T cell
immunotherapy is a potential strategy for the treatment of
brain tumors because it offers a high degree of specificity, the ability to extravasate into solid
tumors, and the potential for eliciting a long-term protective immune response. Various approaches have been developed to overcome T cell immune tolerance to
cancer, including the use of
cytokines and
bispecific antibodies. T cell stimulation with the proinflammatory
cytokine IL-12 can elicit antitumor immunity. T cell activation can be increased using
bispecific antibodies against activating molecules on the surface of T cells and a
tumor antigen. We studied the effects of systemic
IL-12 administration in combination with a conjugate of an anti-CD28 antibody and a
ligand for the
folate receptor.

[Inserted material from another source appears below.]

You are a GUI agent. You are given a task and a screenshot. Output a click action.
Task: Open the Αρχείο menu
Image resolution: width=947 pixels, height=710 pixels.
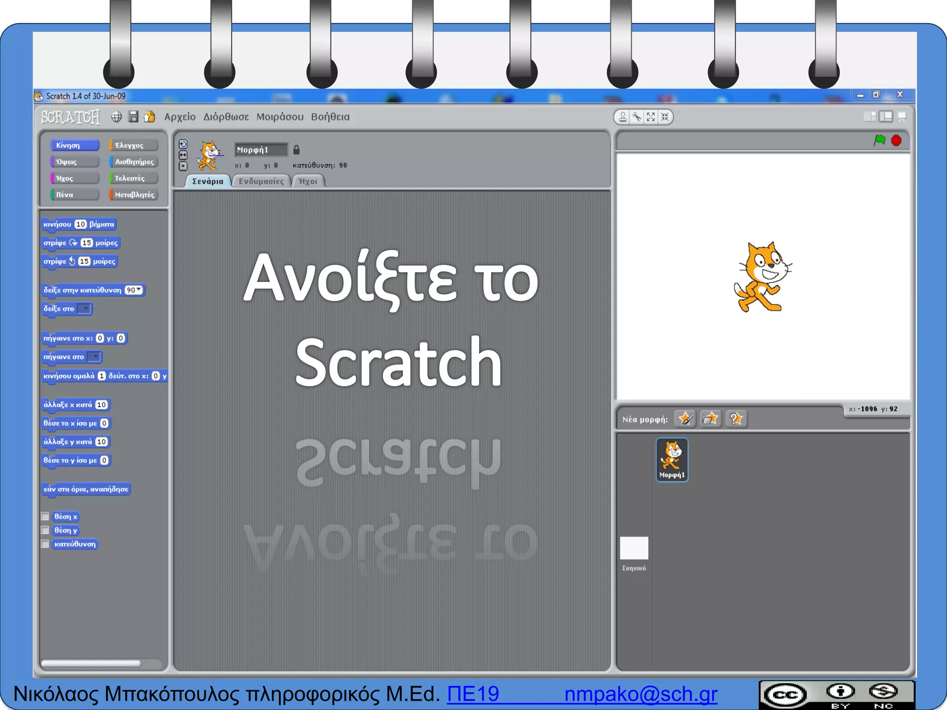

The high affinity
folate receptor is expressed on endogenously arising
choroid plexus tumors of SV11 mice, which are transgenic for
large T antigen under the control of the SV40 promoter. SV11 mice are immunocompetent, yet immunologically tolerant to
large T antigen expressed by
choroid plexus tumors. MRI analysis showed that the administration of
IL-12 and anti-CD28 Fab/
folate significantly slowed
tumor growth. Proliferating CD8(+) T cells were found in
choroid plexus tumors of treated animals. Treatment of animals with
IL-12 + anti-CD28 Fab/
folate prolonged survival compared to
IL-12 alone.
Cytokine treatment combined with
tumor-targeted costimulation may be a useful adjunct treatment.